Dr. Taylor is an active clinician and has conducted regional and district honor bands in South Carolina, Tennessee, and Colorado. As an adjudicator, he has judged marching and concert bands throughout the southeast. He is a prolific drill designer for high school and collegiate marching bands having written for bands throughout the country from South Carolina to Hawaii. Dr. Taylor was an instructor at the University of South Carolina Summer Drum Major
Camp for 4 years. He is an alumnus of the Bluecoats Drum and Bugle Corps of Canton, OH. Taylor spent three years as brass instructor, high brass coordinator, and assistant brass caption head for the Troopers of Casper, WY beginning with their return to competition in 2007 through their return to DCI finals in 2009. He also worked as brass instructor and assistant brass caption head for the Cavaliers of Rosemont, IL in their 2010 season.
Dr. Taylor earned his Doctor of Musical Arts in Instrumental Conducting from the University of South Carolina studying under James K. Copenhaver and Dr. Scott Weiss. He holds a Master of Music in Instrumental Conducting and a Bachelor of Music in Music Education from the University of Tennessee, Knoxville. He has also studied conducting with Eugene Corporon, Kevin Sedatole, and Jerry Junkin.
Dr. Taylor is a member of the College Band Directors National Association (CBDNA), the National Band Association (NBA), The Colorado Bandmaster’s Association (CBA), the National Association for Music Education (NAfME), Pi Kappa Lambda, is Chapter Sponsor for the Kappa Chapter of Kappa Kappa Psi at Colorado State as well as an honorary member of Tau Beta Sigma and Kappa Kappa Psi, and is an alumnus of Phi Mu Alpha Sinfonia.
ANDRÉ BONNICI has served for more than 23 years as Professor of Trumpet at the Conservatoire à Rayonnement Départemental de Montluçon, France. He is a founding member of the internationally successful trumpet ensemble “Les Trompettes de Lyon” (established in 1989). In addition, he has served as a member of the International Trumpet Guild Board of Directors from 2017 to 2021 and as Chair of the International Trumpet Guild trumpet competitions. He has collaborated with orchestras such as the Orchestre de l’Opéra National de Lyon, Moscow Philharmonic Orchestra, Munich Philharmonic and Munich Chamber Orchestra, Orchestra of Camerata de France, Grand Ensemble de Cuivres Guy Touvron, and as principal trumpet of the Montluçon’s Orchestra. Bonnici is this year’s recipient of the Ann Gill Visiting Lecturer and Artist Award from the College of Liberal Arts at Colorado State University. The award encourages exciting and inventive professionals and artists to share their knowledge and talents with the university community.

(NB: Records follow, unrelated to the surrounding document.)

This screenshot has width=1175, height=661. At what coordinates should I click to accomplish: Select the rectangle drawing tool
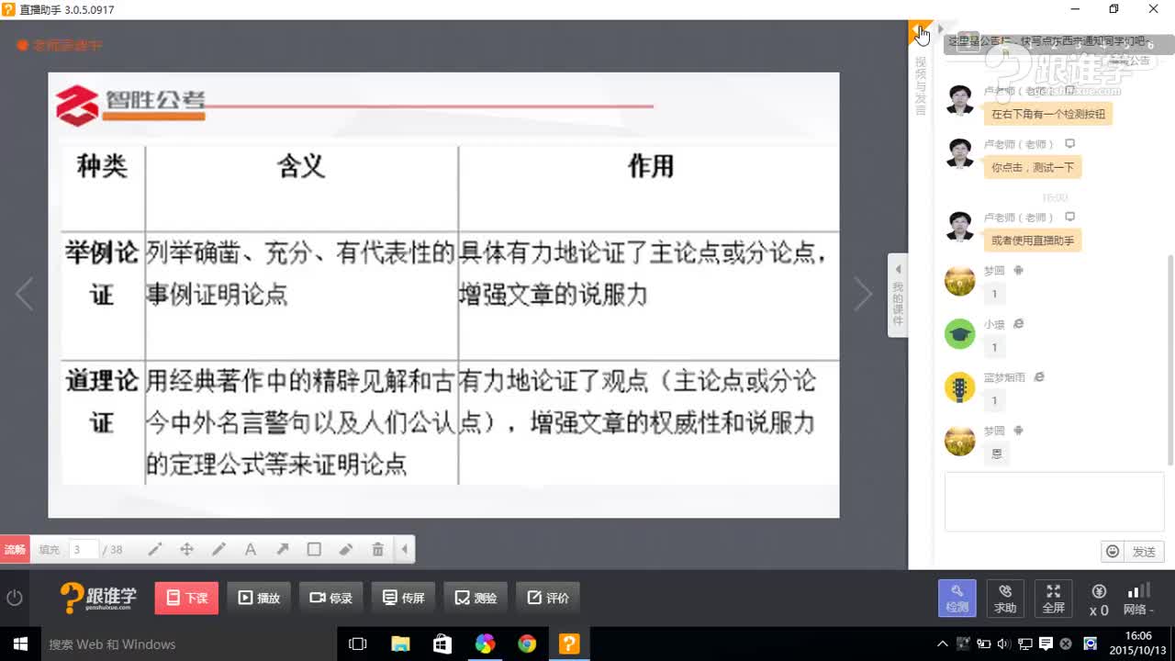[314, 548]
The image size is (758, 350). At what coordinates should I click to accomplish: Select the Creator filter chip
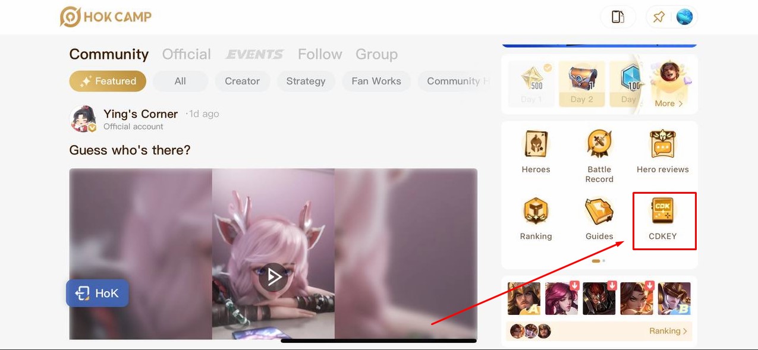click(x=242, y=81)
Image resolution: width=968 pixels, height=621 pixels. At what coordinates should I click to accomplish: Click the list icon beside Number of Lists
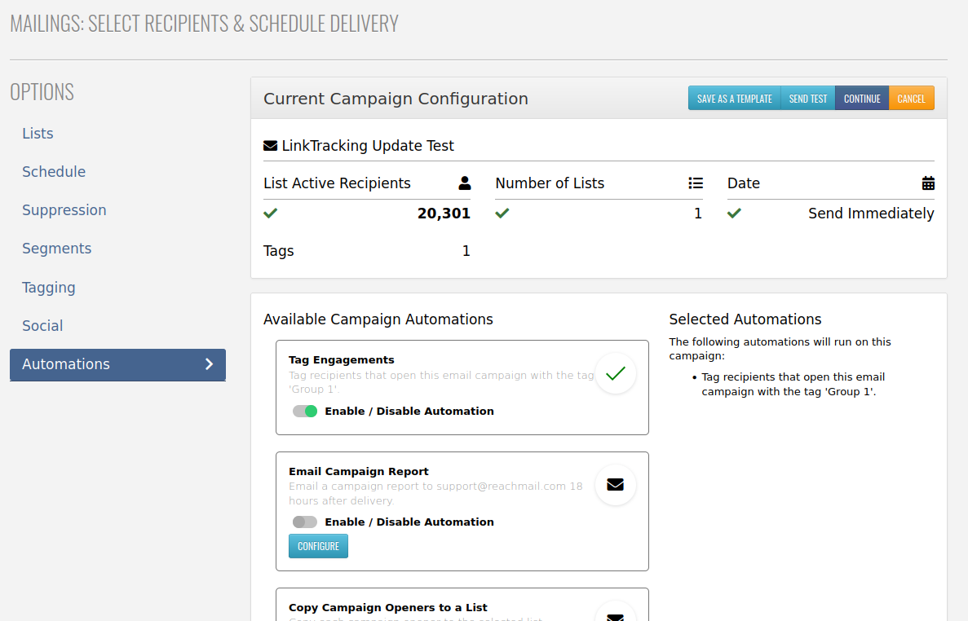pyautogui.click(x=696, y=183)
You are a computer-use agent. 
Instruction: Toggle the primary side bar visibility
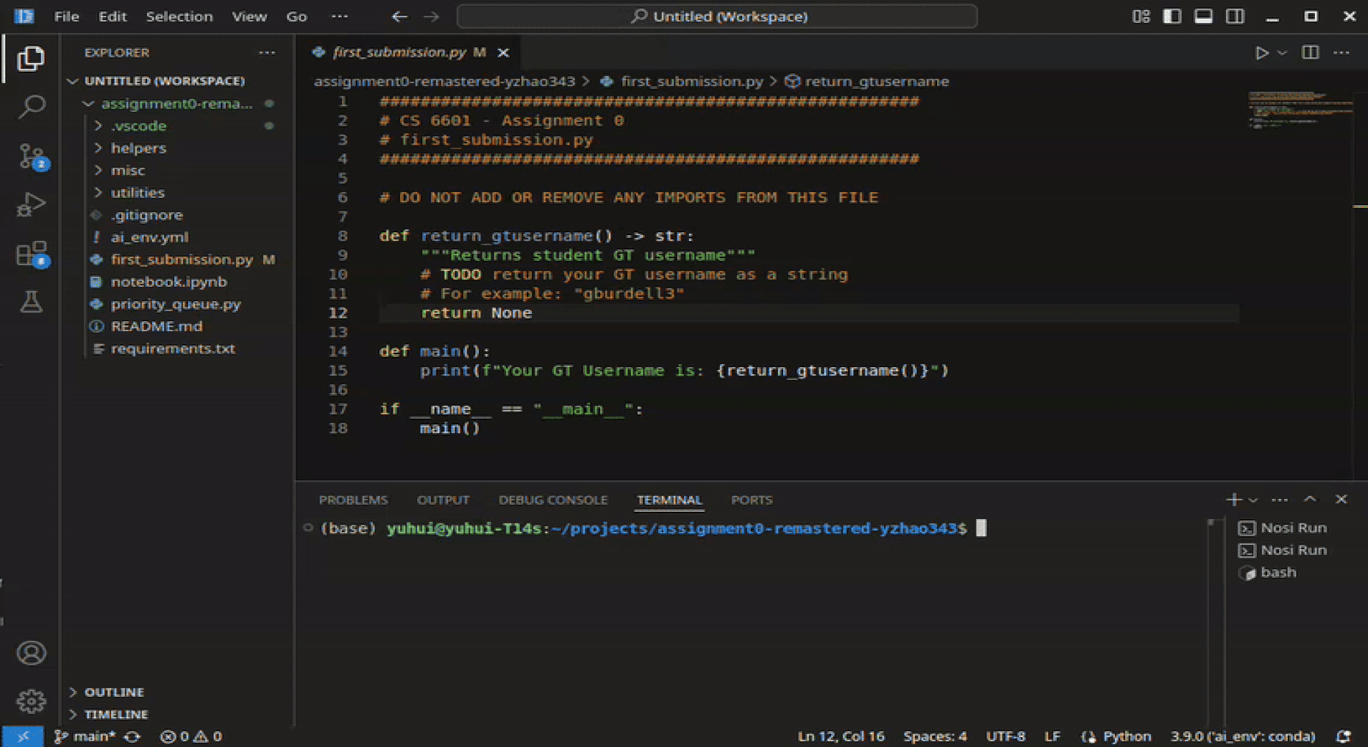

DR. STANLEY CURTIS has developed a career as a trumpeter, teacher, composer, and early-music performer. After studying at the University of Alabama, the Cleveland Institute of Music and in the Netherlands on a Fulbright Scholarship, he received his Doctor of Music from Indiana University in 2005. In 1996, he won third prize in the ITG Altenburg International Baroque Trumpet Competition. Having retired from a 20-year career in the U.S. Navy Band in Washington, D.C., he was appointed as trumpet professor at Colorado State University starting in 2018 and has served President of the Historic Brass Society. In 2023, he was a featured performer at the 6th Romantic Brass Symposium in Bern, Switzerland and at the Campamento y festival de Trompeta de Manizales in Colombia. He has recorded two albums of solo trumpet music: Refracted Light and Orbits of Infinity. Stanley blogs on his own Trumpet Journey website and is a Bach artist.